- Genre: Drama; Romance;
- Starring: Shivin Narang; Tunisha Sharma;
- Theme music composer: Rahul Jain
- Opening theme: Internet Wala Love
- Composer: Raju Singh
- Country of origin: India
- Original language: Hindi
- No. of seasons: 1
- No. of episodes: 155

Production
- Producer: Sunjoy Waddhwa
- Running time: 20 minutes approx.
- Production company: Sphere Origins

Original release
- Network: Colors TV (2018–2019); Colors Rishtey (2019);
- Release: 27 August 2018 – 29 March 2019

= Internet Wala Love =

Indian Hindi-language television drama show

Internet Wala Love ( Love via Internet) is an Indian Hindi-language television drama show which aired on Colors TV from 27 August 2018 to 8 March 2019 before shifting to Colors Rishtey and concluding there on 29 March 2019. Produced by Sunjoy Waddhwa under Sphere Origins, it starred Shivin Narang and Tunisha Sharma.

==Plot==
Jai Mittal and Aadhya Verma live miles apart but are connected via social media. Completely extroverted Jai is a radio jockey at the Ishq FM radio channel. Introverted Aadhya works as scriptwriter and radio jockey on the same channel. Their paths keep crossing; they later strike an anonymous relationship via online chats. Aadhya falls in love with Jai who eventually realises his feelings too.

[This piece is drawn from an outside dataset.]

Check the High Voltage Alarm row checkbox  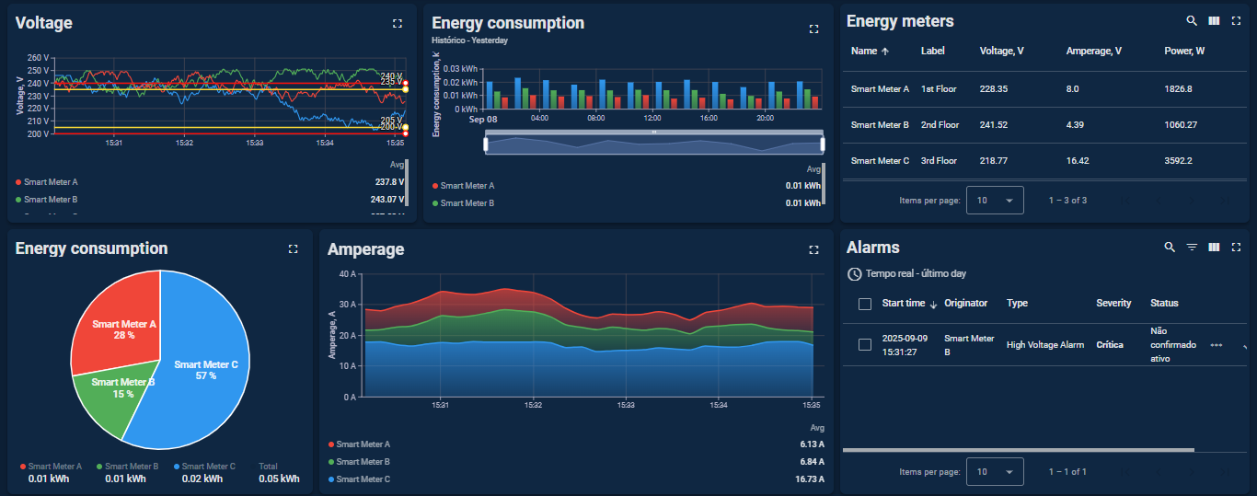864,344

Karan and Ragini Singh enter to destroy the Mittals for their sister Shruti's revenge, in the disguise as children of Aadhya's father's friend. Jai and Aadhya find out their true intentions. Jai learns about Shruti and is accused of ruining her life. Paralysed and non-responsive, she finally admits she'd falsely accused Jai. Karan and Ragini are forgiven. Jai and Aadhya hug each other and unite.

==Cast==
===Main===
- Shivin Narang as Jai Mittal: Purushottam and Roopa's son, Samrat's cousin, Aadhya's love interest and boyfriend (2018–2019)
- Tunisha Sharma as Aadhya Verma: Shubhankar and Pratima's elder daughter, Diya's sister, Jai's love interest and girlfriend (2018–2019)

===Recurring===
- Jayati Bhatia as Roopa Mittal: Purushottam's wife, Jai's mother (2018–2019)
- Varun Badola as Shubhankar Verma: Pratima's husband, Aadhya and Diya's father (2018–2019)
- Anushka Sen / Simran Natekar as Diya Verma: Shubhankar and Pratima's younger daughter, Aadhya's sister, PK's girlfriend (2018–2019)
- Kanwar Dhillon as Samrat Murushottam Mittal (2018): Murushottam's son; Jai's cousin
- Minissha Lamba as Wedding planner Mahira Kapoor (2018)
- Pranav Misshra as Karan Singh: Magician; Shruti's brother; Ragini's husband (2019)
- Swati Kapoor as Ragini Singh: Karan's wife (2019)
- Unknown as Shruti Singh: Karan's sister; Jai's obsessed lover (2019)
- Susheel Parashar as Kulshottam Mittal: Patriarch of the Mittal family; Sarla's husband; Purushottam and Murushottam's father; Jai and Samrat's grandfather (2018–2019)
- Yamini Singh as Sarla Devi Mittal: Matriarch of the Mittals; Kulshottam's wife; Purushottam and Murushottam's mother; Jai and Samrat's grandmother (2018–2019)
- Abhinav Kapoor as Prem Kumar "PK" Mehta: Sushma's son, Savvy's brother, Diya's boyfriend (2019)
- Shweta Rastogi as Pratima Verma: Shubhankar's wife; Aadhya and Diya's mother (2018–2019)
- Asawari Joshi as Sushma Mehta: Roopa's friend, Savvy and PK's mother (2019)
- Sanjay Choudhary as Rajat Mehta: Jai's friend (2018–2019)
- Sagar Parekh as Vihaan "Lugaai" Malhotra: Jai's friend (2018–2019)
- Hetal Puniwala as Murushottam Mittal (2018)
- Preeti Gandwani as Sonali Mittal (2018)
- Krutika Deo as Savita "Savvy" Mehta (2018–2019)
- Poorti Arya as Tanisha Singh (2018)
- Puja Joshi as Aishwarya Nehra: Jai's former girlfriend and Aadhya's colleague (2018)
- Naveen Saini as Purushottam Kulshottam Mittal (2018–2019)

==Production==
The show was produced by Sunjoy Waddhwa under the banner of Sphere Origins. The name was earlier decided to be E-Love but later, the makers titled the show Internet Wala Love. In March 2019, Narang announced that the show is going off-air.